Very cute fur family! Maltese and Yorkies, you can't go wrong!


----------



## Nikki's Mom (Feb 13, 2008)

Cuties!! :wub:


----------



## lillady (Jan 25, 2007)

Very cute! :wub: :wub:


----------



## XxMxAxRxYxX (Mar 25, 2008)

> Welcome to SM!  Your babies are just too cute!!! :wub: :wub: :wub:[/B]



thank you!


----------



## XxMxAxRxYxX (Mar 25, 2008)

> Very cute fur family! Maltese and Yorkies, you can't go wrong![/B]
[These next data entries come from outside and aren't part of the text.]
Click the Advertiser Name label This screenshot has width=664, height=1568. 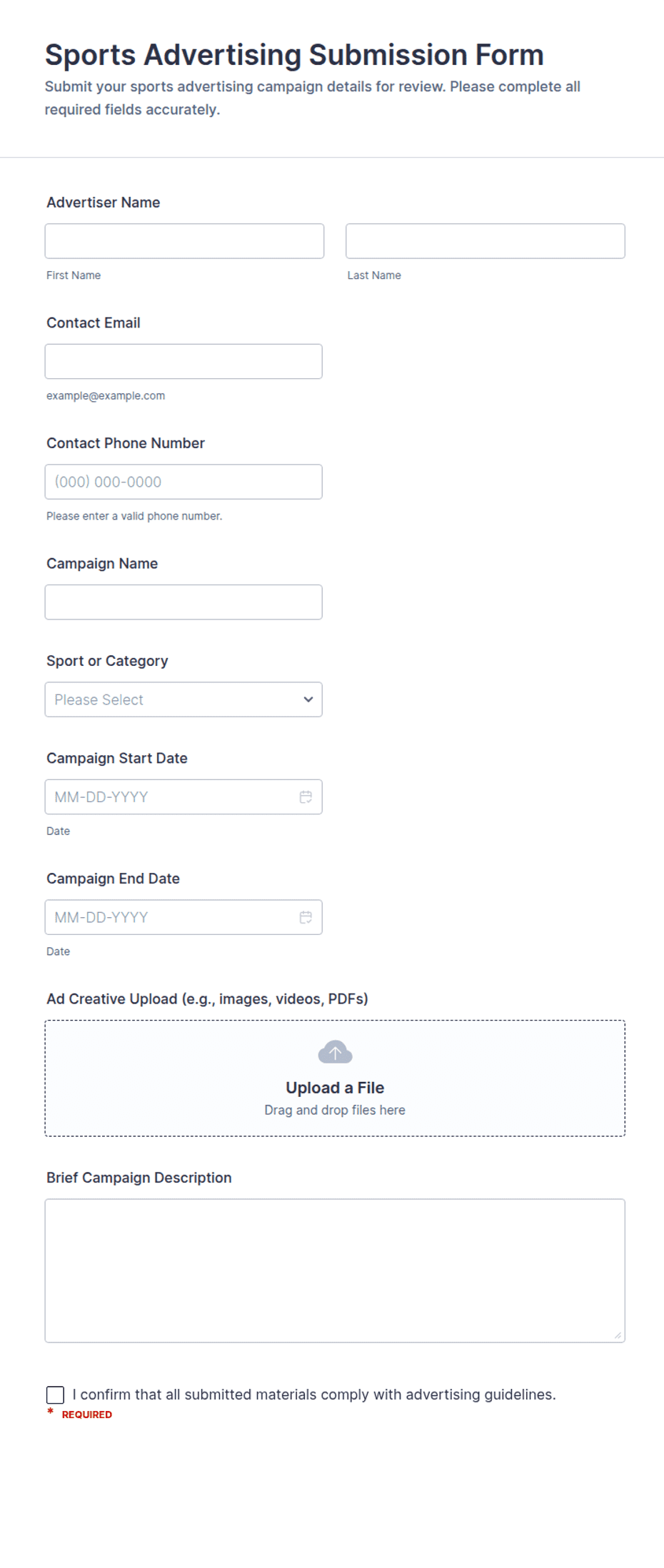pos(104,203)
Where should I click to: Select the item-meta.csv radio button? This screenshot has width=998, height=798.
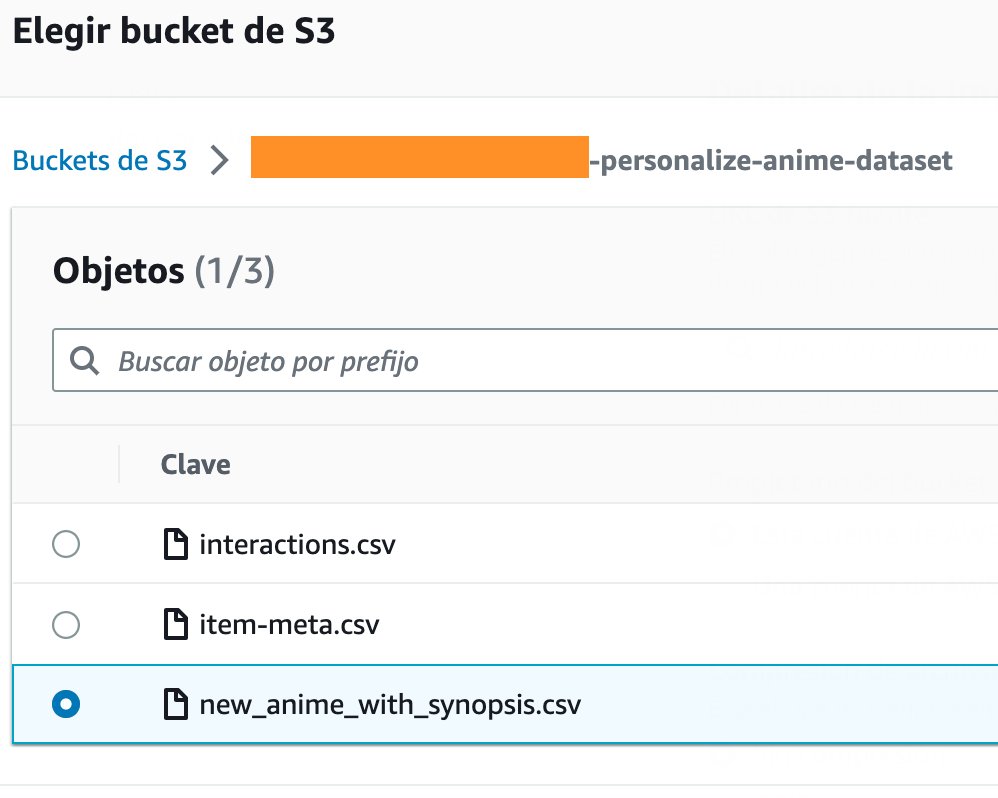click(x=66, y=624)
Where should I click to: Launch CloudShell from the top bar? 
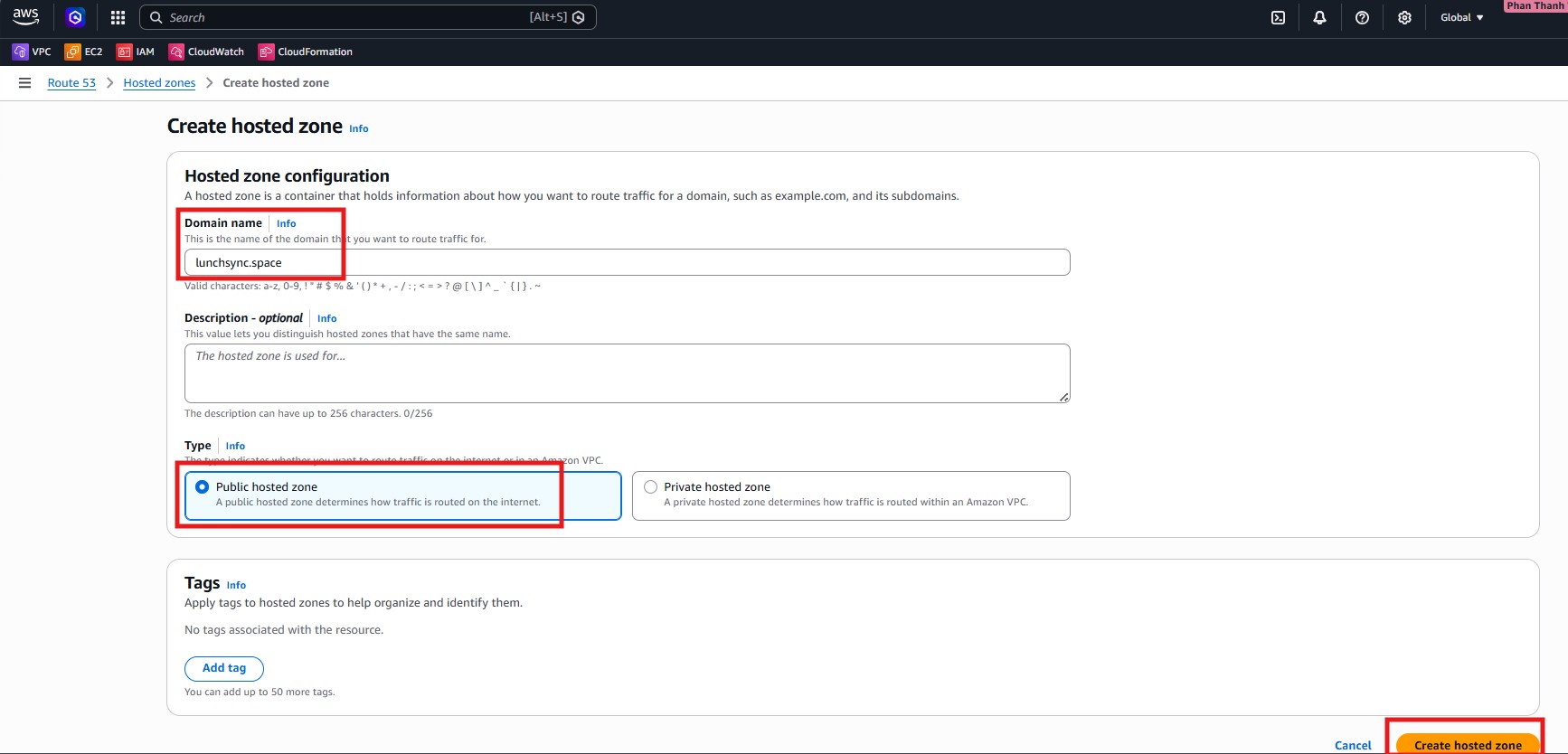click(x=1278, y=17)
hehe...thanks...i think i recognized your picture from Yorkietalk.com. I came right over to Spoiledmaltese when you bought up the website name when talking about the Madan brushes...i am trying to order 2 but have not heard anything back yet...hehe


----------



## XxMxAxRxYxX (Mar 25, 2008)

> Cuties!! :wub:[/B]



thanks!


----------



## sassy's mommy (Aug 29, 2005)

Welcome to spoiled Maltese. Did your Yorkies have the pups?


----------



## revakb2 (Sep 8, 2006)

There's all adorable, and they have some very cute clothes.


----------



## XxMxAxRxYxX (Mar 25, 2008)

> Very cute! :wub: :wub:[/B]


thank you!


----------



## binniebee (Sep 27, 2007)

Very cute babies! Welcome to SM! I think you'll love it here! Lots of Maltese AND Yorkie lovers here! (I had a Yorkie a very long time ago. 

Cyndi


----------



## XxMxAxRxYxX (Mar 25, 2008)

> Welcome to spoiled Maltese. Did your Yorkies have the pups?[/B]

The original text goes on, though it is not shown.